In a recent article, I talked about how to decide whether to use a professional planner to help create your wedding dreams. It seemed only fair that I also talk about how to decide whether to create most of your wedding from scratch or not.
I’m going to come right out and say that I was a total DIY diva for my wedding. I love to make things by hand, and I hate to spend money on paying someone to do something I’m more than capable of doing for myself. Further, I felt that putting my handwork into the day was part of putting my heart into the event. On top of all that, we had pretty much two shiny nickles to spend on making a day that our friends and families would remember fondly. We just plain didn’t have the bucks to spend on a lot of pros…but even if the budget had been more flexible, I think I would have done the DIY thing pretty much to the level I did. See above in re: putting my heart into the day.
I’ve known brides who have made their own gowns, grown the flowers, deisgned and printed invitations, baked their own cakes, made the wedding feasts in their own kitchens, designed and made all the decorations…I think about the only thing I haven’t seen yet is a bride who cobbled her own wedding shoes. I’m equally sure that somewhere out there is a lady who has done just that.
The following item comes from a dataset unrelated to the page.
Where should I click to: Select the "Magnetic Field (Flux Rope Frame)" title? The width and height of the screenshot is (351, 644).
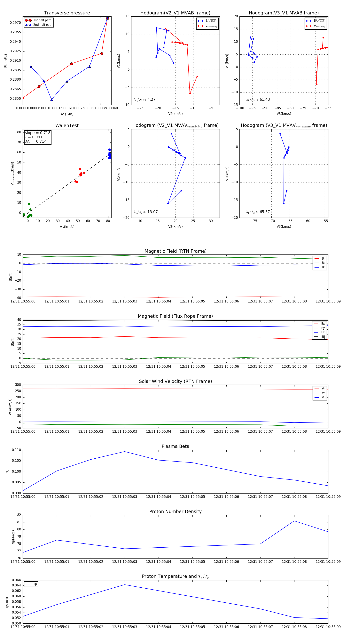point(175,316)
Still, it’s not for everyone. And that’s why you should ask yourself the following questions when deciding whether or not to DIY and to what extent:
How crafty am I? If the last thing you tried making by hand was that macaroni picture in the third grade, you might not want to begin with your wedding. If, on the other hand, you do lacemaking demonstrations publicly as I was doing at the time I started my wedding plans, chances are you’d be able to do plenty of things yourself. Be honest with yourself about your level of skill, confidence, and ability to learn new things quickly.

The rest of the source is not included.